Irgendetwas ist immer

Einst dachte ich, Menschen, die man liebt, seien immer schön – eben weil man sie liebt. Sind sie nicht.

Manchmal schaue ich dich an und erkenne dich kaum wieder. Das sind für gewöhnlich jene Tage, an denen auch ich selbst den Blick in den Spiegel tunlichst vermeide. Ja, wir sehen beide anders aus an solchen Tagen, alles andere als schön. Irgendwie »falsch« oder zumindest nicht so, wie ich uns kenne.

Ich schelte mich im Geheimen oft selbst dafür, all den kleinen Details und leisen Nuancen, über die andere grosszügig hinwegsehen und selbstsicher hinweggehen, jederzeit und überall so viel Aufmerksamkeit zu schenken. Ich kann nicht anders. Sie lassen mich hinsehen (kleinlich) und allzu oft sogar stillstehen (zweifelnd). Sie bringen mich aus dem bereits zuvor gefährlich schwankenden Konzept und klopfen leise aber bestimmt an die Rückwand meines Magens. Solange, bis er sich wehrt. All die kaum wahrnehmbaren Schattierungen, die sich zwischen die Zeilen schmiegen, all die leise flüsternden Töne, die ganz knapp nur neben der Spur liegen. Für mich sind sie oft grell und laut. Sie machen mir Angst.

Gelingt es nämlich nicht, hin und wieder auch mal kurz die Augen zu schliessen vor all den Schatten oder aber sich die Ohren zuzuhalten, um für einmal nichts anderes als das eigene Herz schlagen zu hören, ist man zu jeder Zeit konstant abgelenkt und darüber hinaus auch noch ziemlich beunruhigt. Irgendwas schwebt immer irgendwo irgendwie mit, das einen irritiert, aufschreckt oder besorgt.

Irgendetwas. ist. immer.

So kommt es womöglich auch, dass wir mit einem Mal nicht mehr aussehen wie wir. Zumindest nicht für mich. Dass sich an manchen Tagen all die winzigen Misstöne und Schattenwürfe zusammentun und ballen. Zu einem hässlichen Klumpen aus Irritation und Furcht. Ich kann ihn fühlen, wie er behäbig und schwer in meinem Magen sitzt und knurrt. Wenn ich dann mit großen, hilfesuchenden Augen deinen vertrauten Blick suche, dich ganz genau anschauen will, um mich im Zuge des Erkennens von dem nagenden Unwohlsein zu befreien, bist du nicht mehr du. Bist du nicht mehr schön. Ist irgendwie gar nichts mehr schön, du nicht, ich nicht, wir nicht. Und das eben noch so vollmundig angeklungene Leben schrumpft zusammen auf ein trauriges Häufchen aus Zweifeln und schier unerträglicher Einsamkeit.

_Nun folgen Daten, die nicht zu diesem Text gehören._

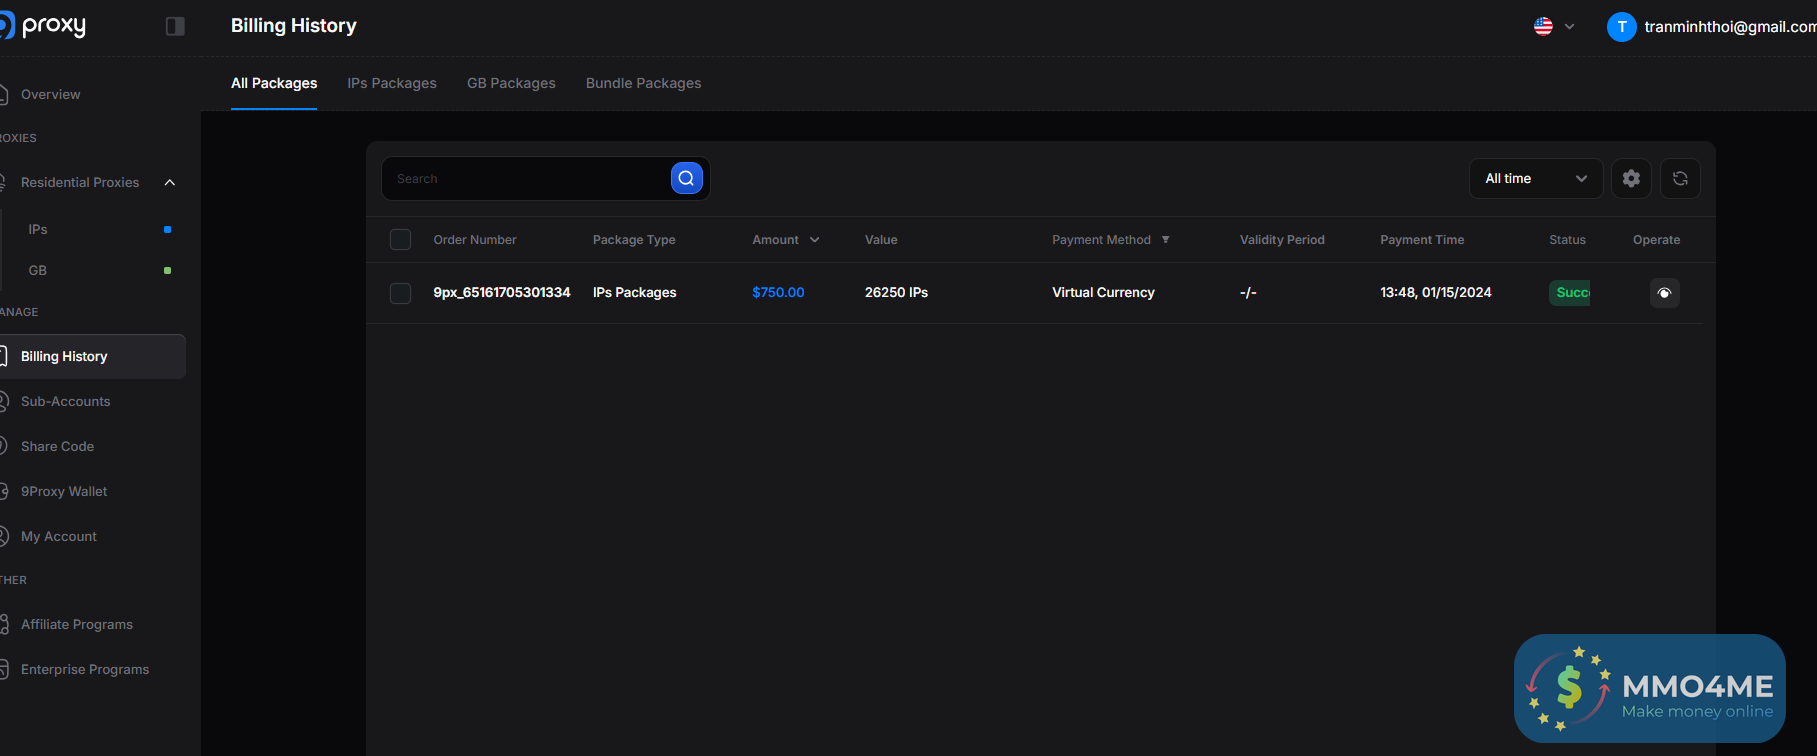Open the Payment Method filter
1817x756 pixels.
[x=1165, y=240]
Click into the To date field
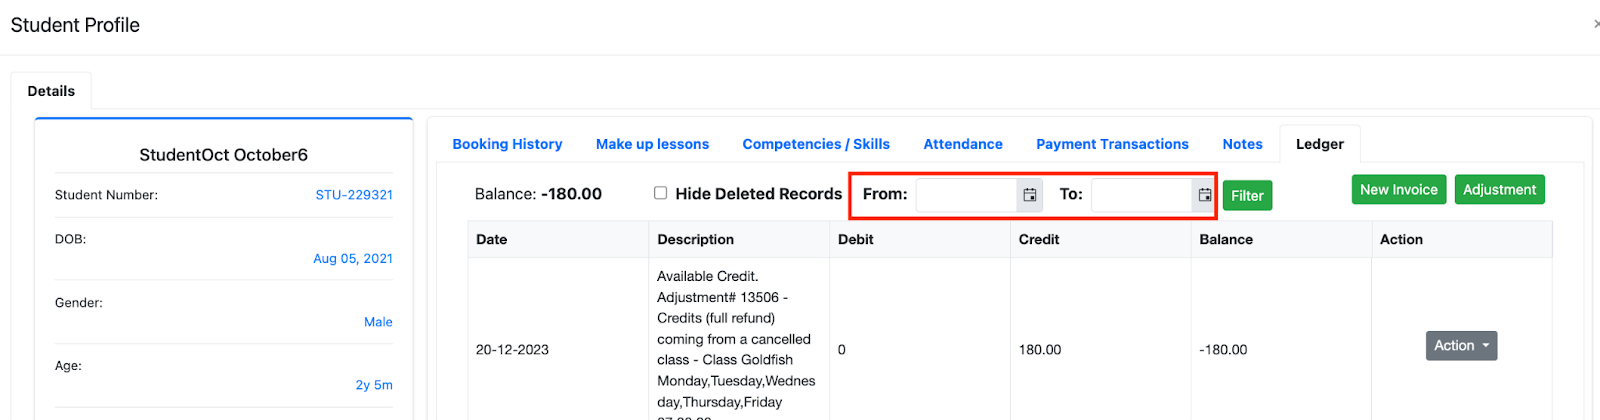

Einst dachte ich, Menschen, die man liebt, seien immer schön – eben weil man sie liebt. Vermutlich sind sie das tatsächlich, bloss kann man es selbst nicht immer sehen. Immer dann mitunter nicht, wenn der eigene Blick sich unversehens trübt und in zweifelnder (Ehr-)Furcht vor dem Leben verliert.